La misura di pensionamento anticipato conosciuta con il nome di Quota 41 permetterebbe ai lavoratori in odore di pensione, di ritirarsi dal lavoro in anticipo, rispetto ai requisiti fissati dalla riforma Fornero.
In questo modo, infatti, i lavoratori non dovranno attendere il raggiungimento del 67esimo anno di età.
In base alle indiscrezioni delle ultime settimane, Quota 41 permetterebbe di accedere al pensionamento a 61 anni di età con 41 anni di versamenti contributivi. Fondamentalmente si tratta del meccanismo delle quote, fortemente voluto dalla Lega, e, in particolare, Quota 41 è una rivisitazione della ben nota Quota 102 (attiva nel 2022).
In base alle simulazioni effettuate dall’INPS sullo strumento di flessibilità Quota 41, a cui lavora l’esecutivo, per concedere ai lavoratori quest’opportunità servirebbero 7,6 miliardi di euro. Si tratta di costi effettivamente troppo alti; pertanto, visti gli spazi stretti rispetto alla Legge di bilancio 2023, si sta lavorando all’idea di una soluzione ponte.
Per tale ragione, il governo sta valutando altre opzioni.

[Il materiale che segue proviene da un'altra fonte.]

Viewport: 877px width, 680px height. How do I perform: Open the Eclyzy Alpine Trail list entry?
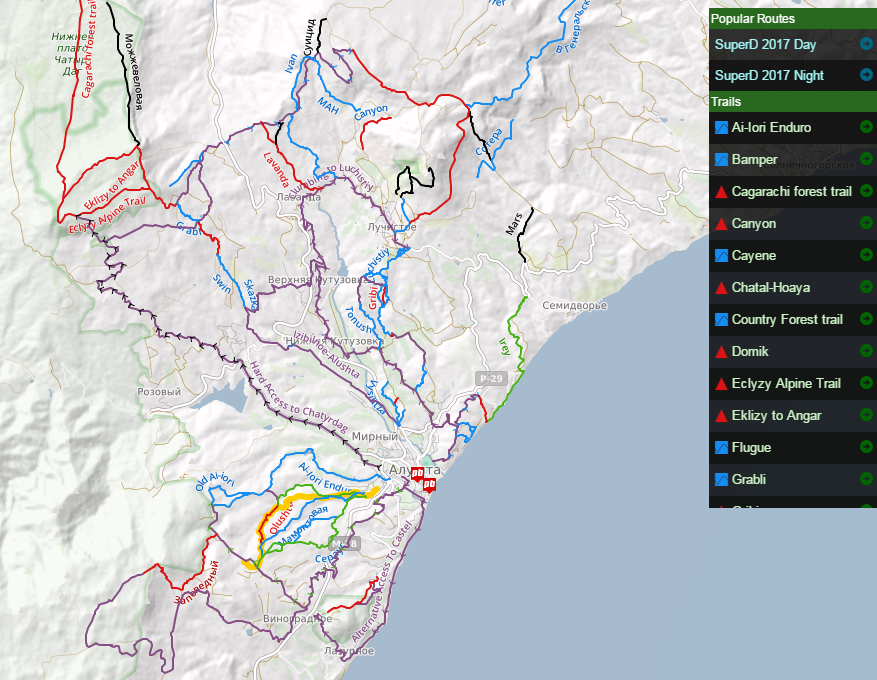coord(786,384)
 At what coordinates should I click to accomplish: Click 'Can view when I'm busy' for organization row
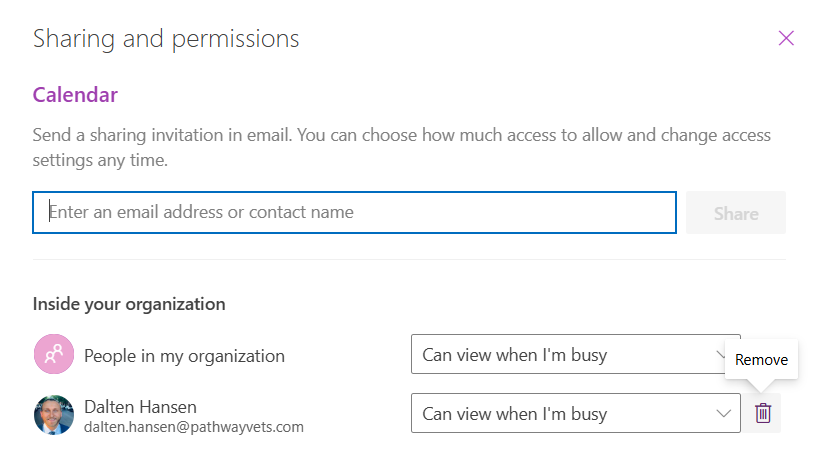[x=515, y=354]
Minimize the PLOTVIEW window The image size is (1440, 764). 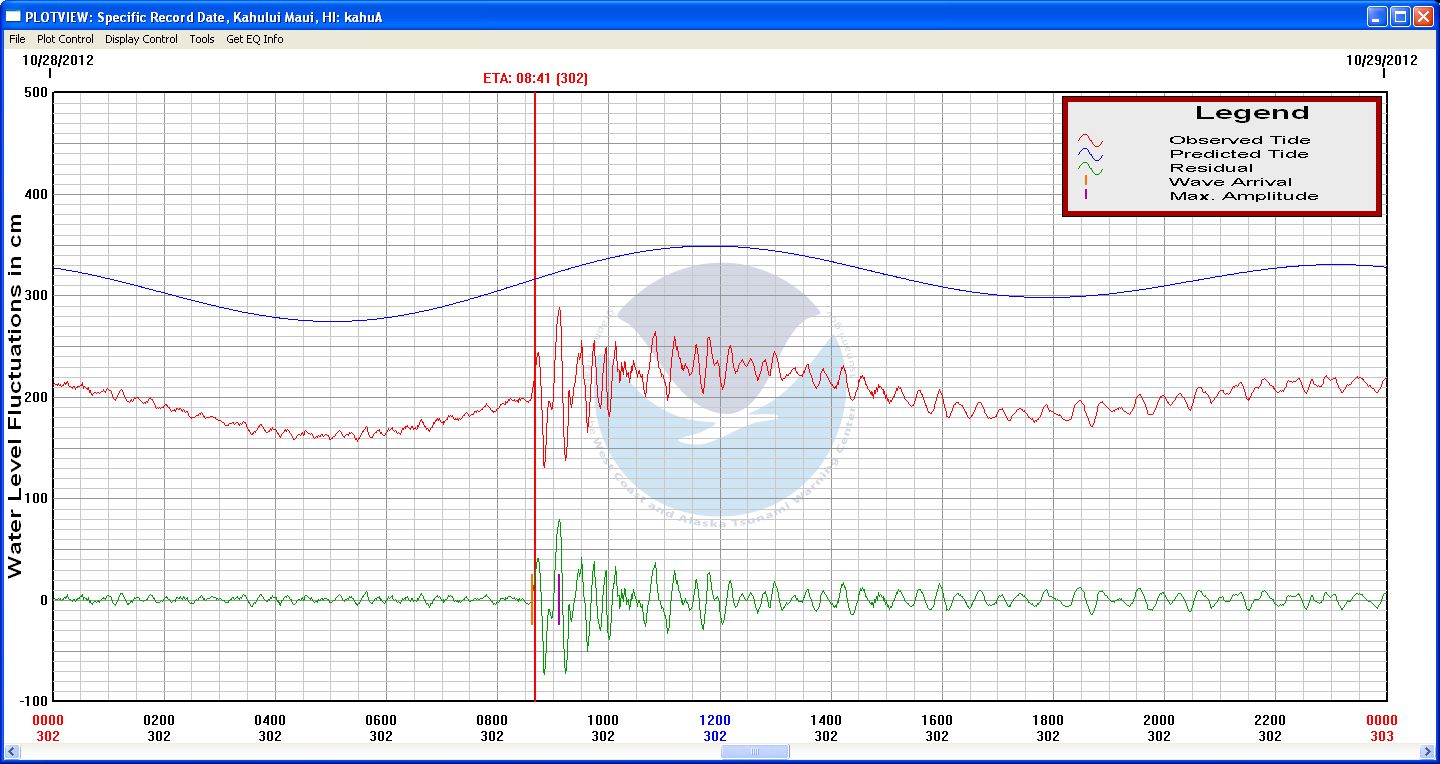tap(1378, 16)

Uscire dal lavoro con 41 anni di contributi e a 61 anni di età, con Quota 41, può essere un’interessante opportunità. Tuttavia, non sono ancora state fissate le modalità e le condizioni della misura. Così come specificato dal Ministro Calderone, il governo sta studiando altre opzioni tra cui, Quota 41 con 61/62 anni di età che costerebbe 5 miliardi l’anno oppure la proroga di Quota 102 flessibile.
Quest’ultima opzione prevede, dunque, la proroga di una misura già esistente per la quale rimarrebbero invariati i requisiti già previsti per il 2022. In sostanza, sarebbe possibile uscire dal mondo del lavoro con diverse combinazioni tra età anagrafica e età contributiva.
In particolare, i lavoratori avrebbero la possibilità di andare in pensione tra 61 e 66 anni d’età, con versamenti compresi tra 35 e 41 anni di contributi.
Ciò che conta è: la somma dei due valori deve dare come risultato 102.
Vi è, poi, un’altra opzione che rappresenta una strada intermedia tra quota 102 e quota 41. Si tratterebbe di una misura flessibile, che parte da un requisito anagrafico predefinito e sarebbe accompagnato da un meccanismo di premi, volto ad incentivare la permanenza al lavoro anche dopo il 63 esimo anno di età.
La misura prenderebbe il nome di quota 103 e erediterebbe il sistema delle quote: occorre raggiungere la somma 103, tra età anagrafica e età contributiva.